→ **Task instructions**
Though the entries hold pictures, only their text should be duplicated, exactly and in full.

→ **Records supplied**
####################
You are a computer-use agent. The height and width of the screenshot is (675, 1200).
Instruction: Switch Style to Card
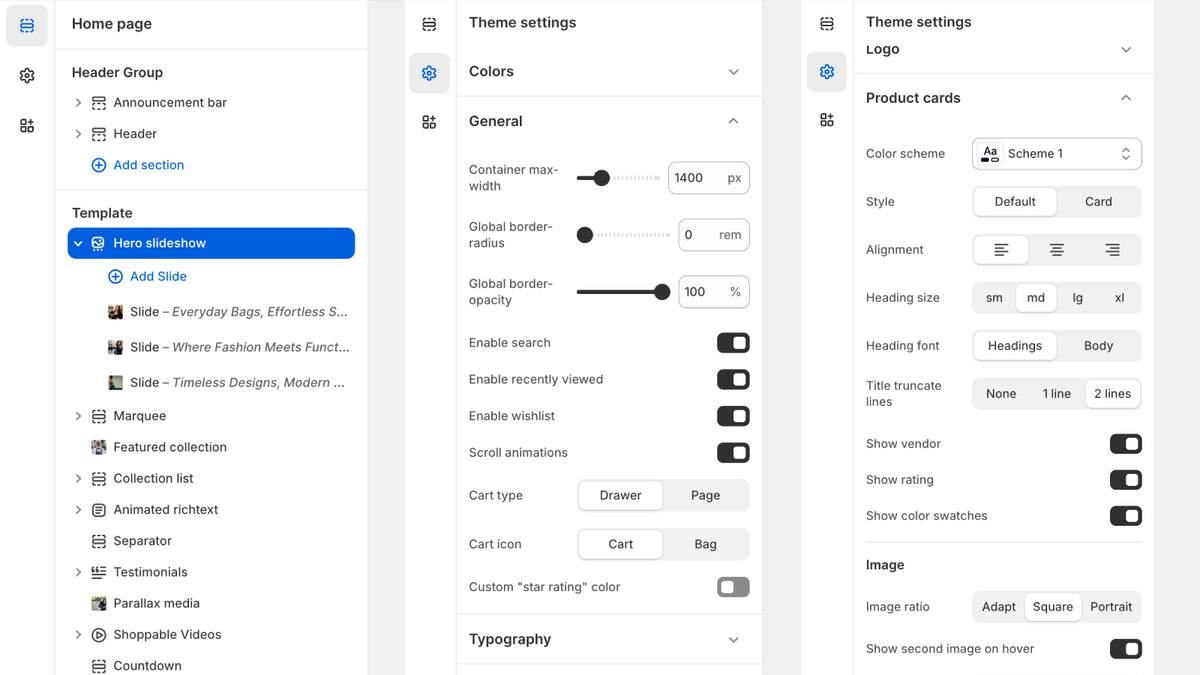click(x=1098, y=201)
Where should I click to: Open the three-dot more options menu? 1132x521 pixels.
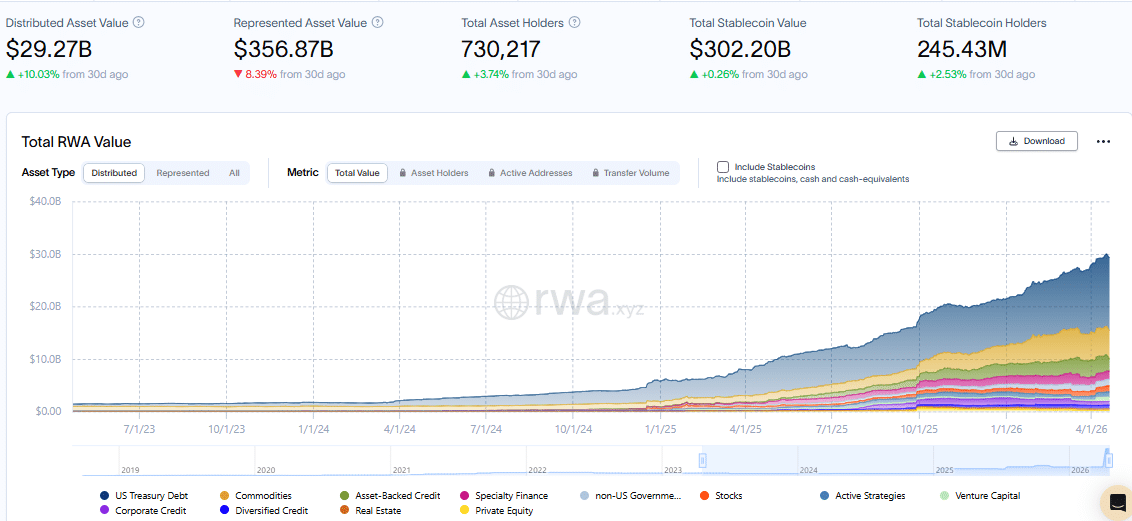click(1103, 141)
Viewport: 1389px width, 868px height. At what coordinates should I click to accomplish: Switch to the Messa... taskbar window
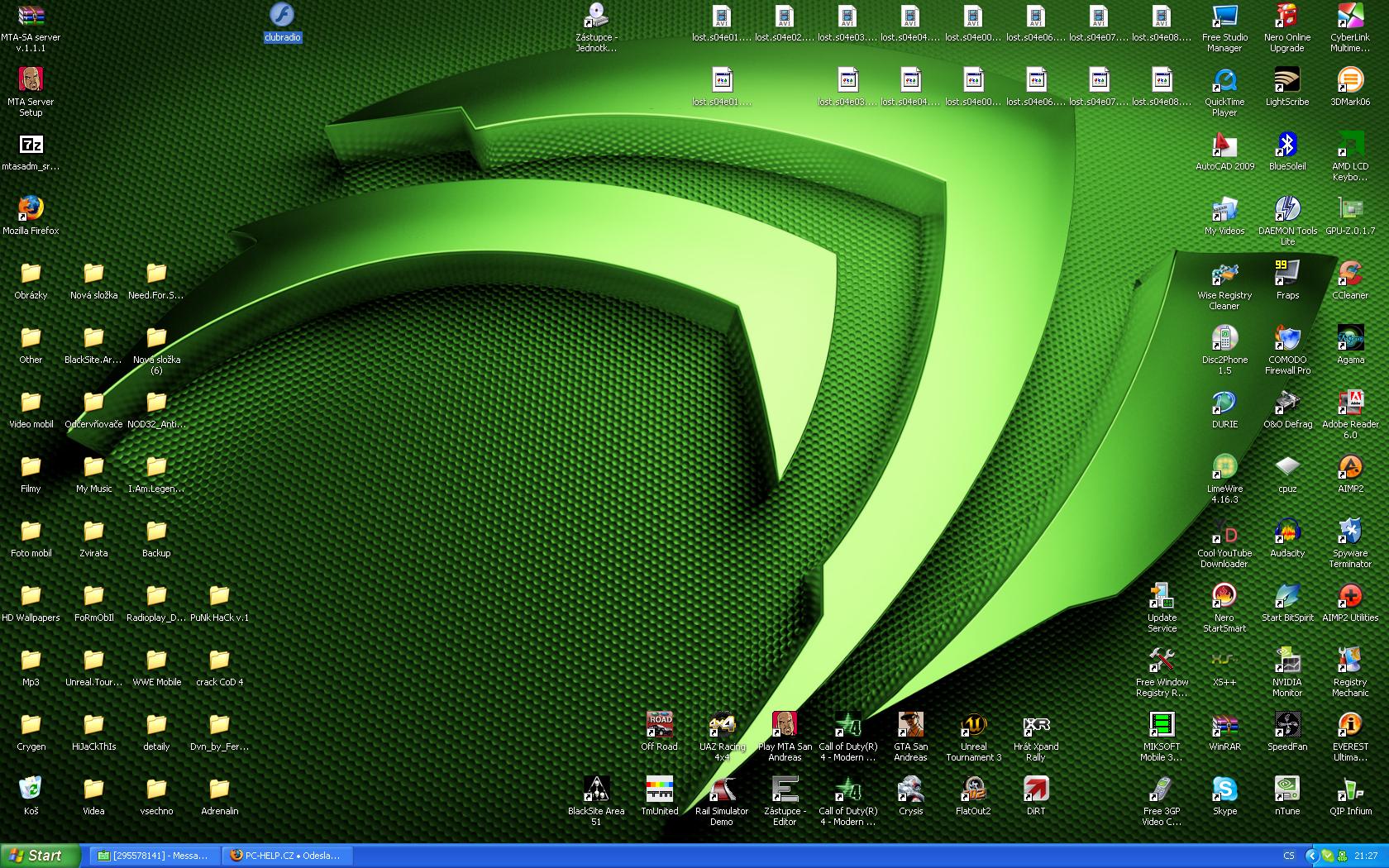coord(153,856)
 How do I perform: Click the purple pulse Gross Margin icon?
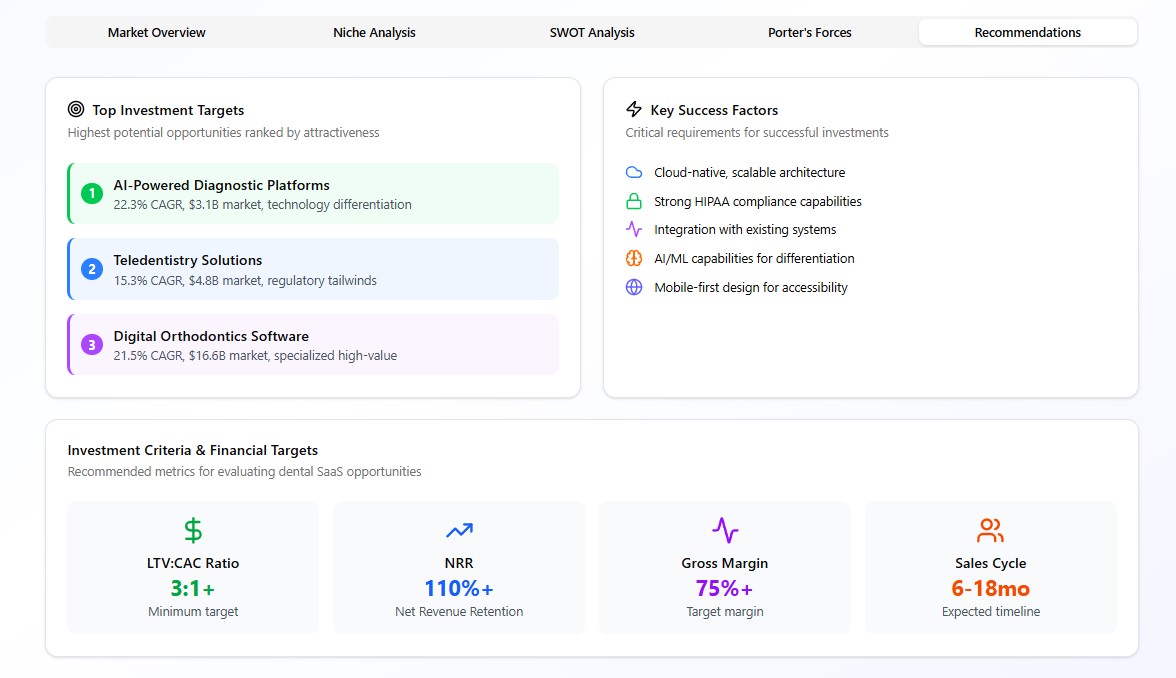(725, 530)
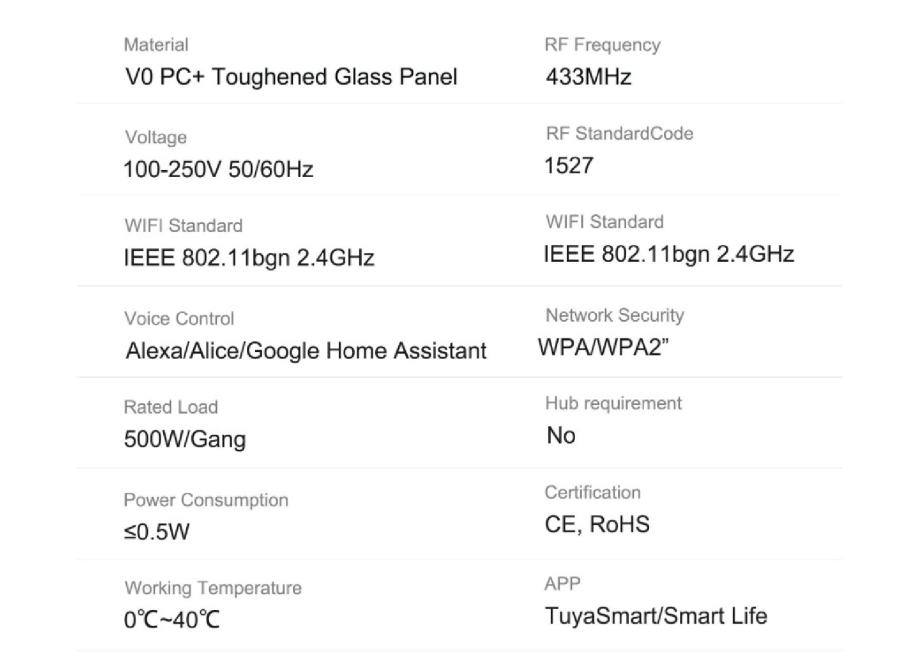Select the V0 PC+ Toughened Glass Panel text
Image resolution: width=919 pixels, height=672 pixels.
pyautogui.click(x=290, y=77)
####################
→ **Expected answer**
You are a computer-use agent. The height and width of the screenshot is (675, 1200).
Instruction: Switch Style to Card
click(x=1098, y=201)
Where should I click to: Open the three-dot more options menu? 1132x521 pixels.
click(1103, 141)
Viewport: 1389px width, 868px height. At what coordinates should I click to accomplish: Switch to the Messa... taskbar window
coord(153,856)
 How do I perform: Click the purple pulse Gross Margin icon?
(725, 530)
Select the V0 PC+ Toughened Glass Panel text
Image resolution: width=919 pixels, height=672 pixels.
pyautogui.click(x=290, y=77)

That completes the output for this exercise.